Ницше подал мне топор. Мир одарил нас множеством удовольствий, и не надо бегать и  искать их, протяни руку и бери. Колоть дрова - одно из них для нормального мужика. Если это береза или дуб, то нужен колун, а если сосна, к тому же достаточно тонкая и без сучков, как, например, сейчас, тогда удобнее топор. Я отложил его в сторону, разделся по пояс, взял первый чурбак, поставил на более широкую чурку-опору, снова топор в руки. Удар! И две половинки разлетаются в стороны. Наслаждение! Потом одной рукой держу половинку, а второй с топором крошу ее на четыре части. Только работа тела, минимальная работа мозга.  Думаешь лишь о том,  как поудобнее ударить, да еще приятное осознание силы, которое растет вместе с горой готовых поленьев. Хорошо. Забываешь обо всем, ни забот, ни печалей. В этот момент и возникает мысль о том, не ошибочно ли утверждение: «Физический труд сделал из обезьяны человека»? По мере все большего осознания себя автоматом по колке дров все ближе становится мысль противоположная - труд превращает человека в обезьяну. Но мне все - равно, мне хорошо и все. Надеюсь, что сегодня я еще останусь человеком. Ни Ницше, ни Мефистофель не обращают на меня внимания. Ницше сидит на чурке перед костром, а Мефистофель все так же помешивает воду. Молчат. Это прием такой, они знают, что у них целая вечность и минимум половину из нее они могут потратить на самосозерцание. У меня вечности нет, заговариваю раньше. И  вопрос  мой  Дьяволу.

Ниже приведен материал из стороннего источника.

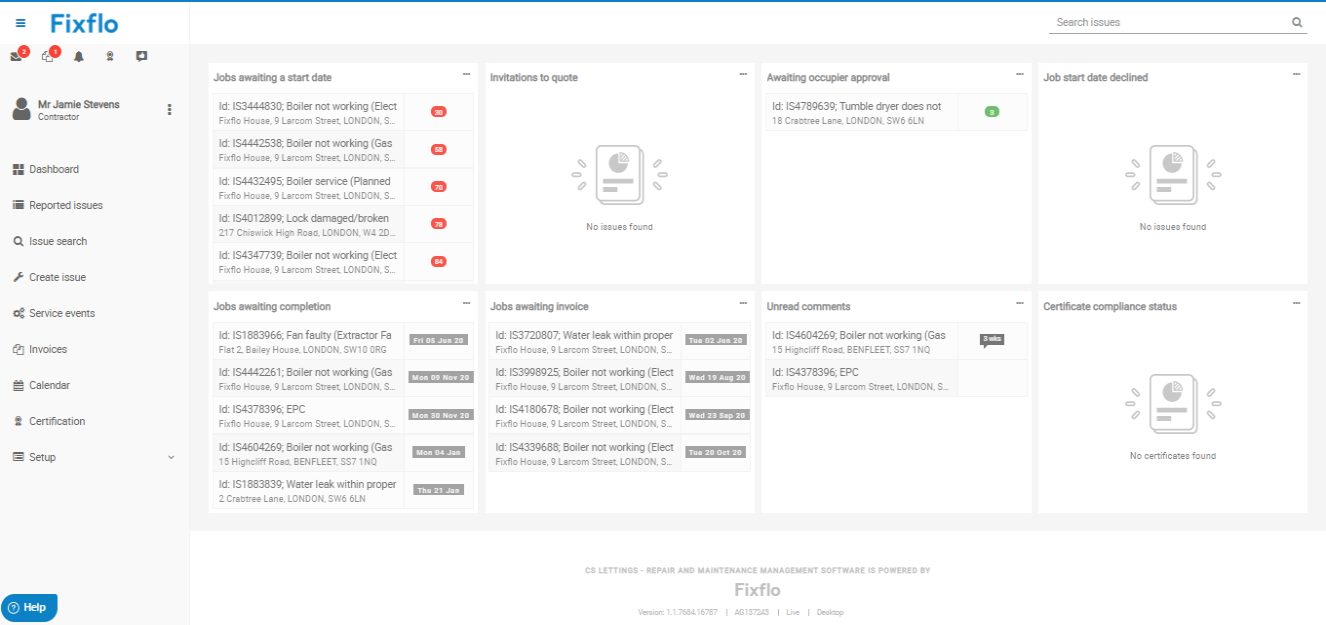This screenshot has width=1326, height=625.
Task: Click the search magnifier icon
Action: [x=1297, y=21]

- Ты чего такой театральный?
- В каком смысле?
- Такой, каким тебя показывают на сцене. В камзоле, с бородой клином и рогами.
- И что тебя не устраивает?
- Крикливо. Слишком явно. Старомодно, как родил тебя Гете, таким и остался. То ли дело Воланд у Булгакова: со стороны посмотришь -  вполне
достопочтенный гражданин.
-Во-первых, не Гете родил меня. Во-вторых...

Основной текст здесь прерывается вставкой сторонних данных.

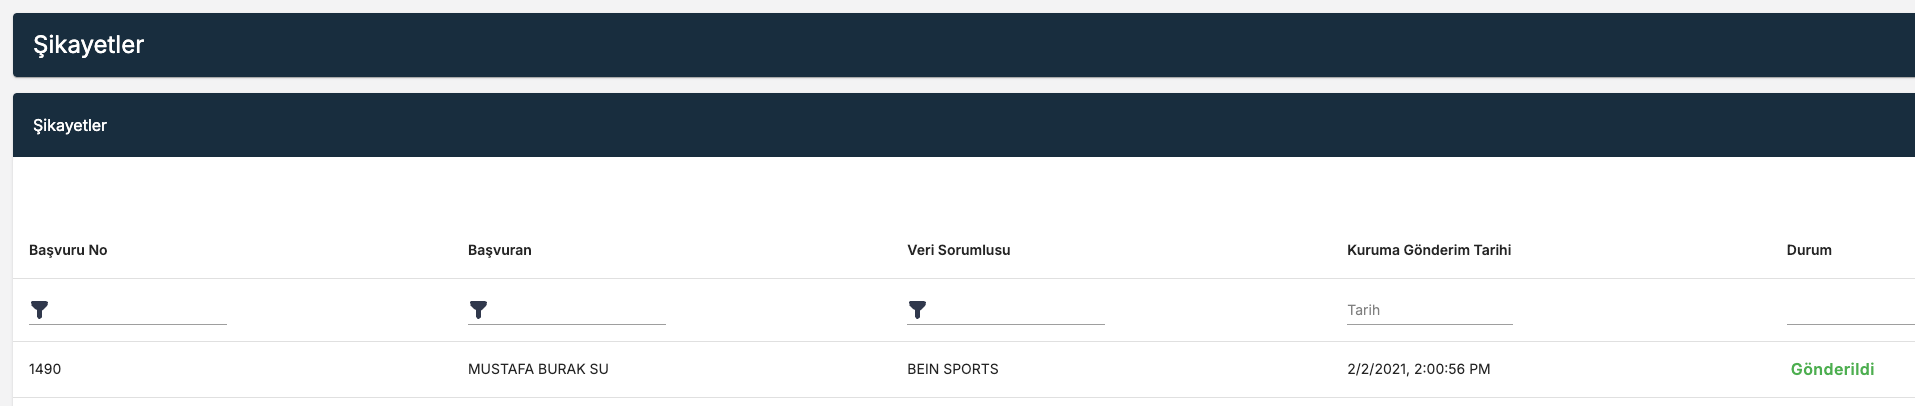This screenshot has width=1915, height=406.
Task: Sort by the Durum column header
Action: tap(1809, 250)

      Он не договорил. Вода в котле закипела, приподнялась, а потом и взлетела в черное небо огромной стаей летучих мышей. Котел опустел.

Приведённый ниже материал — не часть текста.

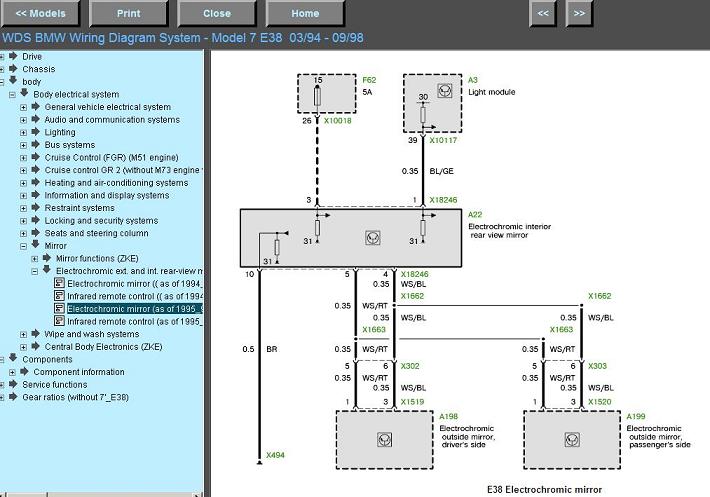Expand the Component information node
Screen dimensions: 710x497
click(12, 372)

 - Во-вторых, чтобы сразу расставить точки над «и» и чтоб не было у тебя сомнений, кто пришел в гости. В-третьих, я приготовил тебе мой личный подарок, надо как-то наградить тебя за твое хождение за деньгами к соседу три дня назад. Как любят говорить испанцы, только любовь оплачивается любовью, все остальное за деньги. Так как любви не было, то вот, получи.
    Пока он говорил, в чане появилась еще одна мышь, большая, гораздо крупнее тех, что улетели. Она взмахнула крыльями необычайной ширины и ринулась на меня. От неожиданности я не успел даже выставить перед ней рук, и она беспрепятственно, со всего маху вцепилась когтями в грудь. Больно, как больно! Господи! Ну что это за дни такие? Ну, хоть недельку без боли. Я закричал вверх, в небо, Попытался оторвать ее от себя, но казалось, что это невозможно, она рвала мою грудь. Наконец, мокрый от боли и пота, я все-таки сорвал ее и бросил в костер, она мгновенно вспыхнула, как будто ее и не было. Но она была, на груди остались глубокие борозды, по которым стекали медленные струйки крови.
- Это еще не все, - сказал Мефистофель.
 Взял меня за пояс, как перышко приподнял, второй рукой сжал мою грудь и несколько капель крови упали в котел. Потом он поставил меня на землю рядом.
- Зачем ради этого надо было тащить меня сюда?
Можно было взять сколько угодно из банки в операционной, - хрипло и сухо спросил я его.
- Мне не нужна кровь, испачканная отсутствием любви, нужна очищенная любовью к матери. Смотри.
Кровь вспенилась, поднялась и засветилась. Я снова увидел пожар, опять горел мой дом, но теперь в его окне четко было видно лицо Жанны. На моих глазах дом обвалился, и вот уже я лежу на потемневшем пожарище, вою от горя и разгребаю обгоревшими руками еще горячие угли.
- Давай кольцо.
Я не шевелюсь, стою, как окаменевший столб, даже закрыть глаза, чтобы этого не видеть, нет сил. Он сам сунул руку мне в карман, достал кольцо и бросил в картинку. Она пропала, но тут же снова ожила. И опять, уже в третий раз этот же пожар и во второй раз тоска   в глазах Жанны, но сейчас после этого все, экран потух, дальше - неизвестность.